> _Texto fornecido_
§
Vem de novo à baila a REDUFLAÇÃO: o fenómeno do emagrecimento dos produtos com a manutenção ou o acréscimo do preço.
E vem de novo porque quer a empresa belga Deco-Proteste, L.da, que - em inqualificável embuste -se faz passar, entre nós, por “associação de consumidores”, e a denominada Deco, minoritária na antena da multinacional, afiançam um pouco por toda a parte que a reduflação é legal, que não representa qualquer afronta ao ordenamento jurídico.
Recorramos aos exemplos correntes: a margarina Becel apresentava-se em embalagem de 500 gr; reduziu a quantidade para 450 gr. e, depois, para 400 gr.; características e aparência da embalagem, as de antanho; o preço disparou de 3 para 5,54€… Nestum (produto Nestlé), de 900 gr. para 600 gr. (um terço a menos do produto), embalagem a mesma, se bem que com a alteração da gramagem na sua parte não visível…
Ainda que haja inteira conformidade entre o produto e a rotulagem, a inadequação entre o produto e a embalagem é susceptível de se enquadrar na moldura da “fraude sobre mercadorias”.
O que consagra o n.º 1 do artigo 23 da Lei Penal do Consumo de 20 de Janeiro de 1984?
“Quem, com intenção de enganar outrem nas relações negociais, fabricar…,  tiver em depósito ou em exposição para venda, vender ou puser em circulação por qualquer outro modo mercadorias:

b) De natureza diferente ou de qualidade e quantidade inferiores às que afirmar possuírem ou aparentarem,
será punido com prisão até 1 ano e multa até 100 dias…”
§
> _Dados de origem_

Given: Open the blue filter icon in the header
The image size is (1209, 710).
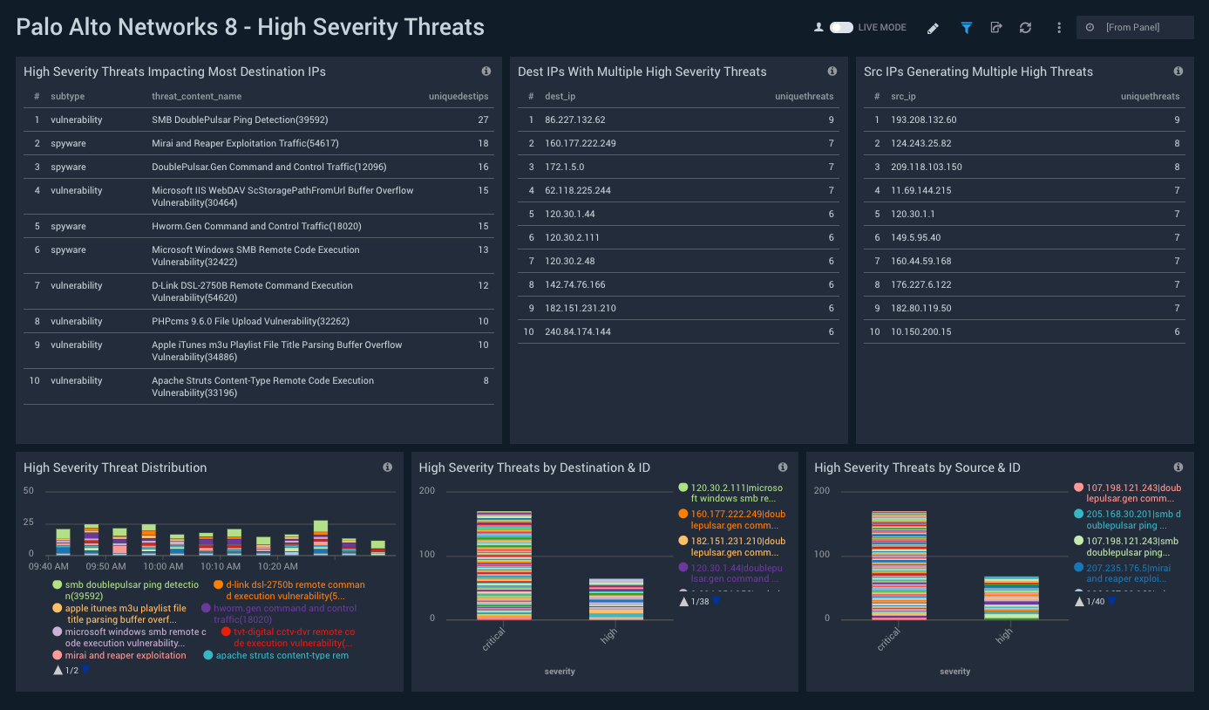Looking at the screenshot, I should click(x=966, y=27).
§
> _Objetivo da tarefa_
Resuma em duas frases o texto sobre a reduflação.

> _Resolução_
O texto volta ao tema da reduflação, a redução da quantidade dos produtos com manutenção ou aumento do preço, que a Deco-Proteste e a Deco afirmam ser legal. Com exemplos como a margarina Becel e o Nestum, defende que, mesmo havendo conformidade entre o produto e a rotulagem, a inadequação entre o produto e a embalagem pode enquadrar-se na fraude sobre mercadorias, punida pelo n.º 1 do artigo 23 da Lei Penal do Consumo com prisão até 1 ano e multa até 100 dias.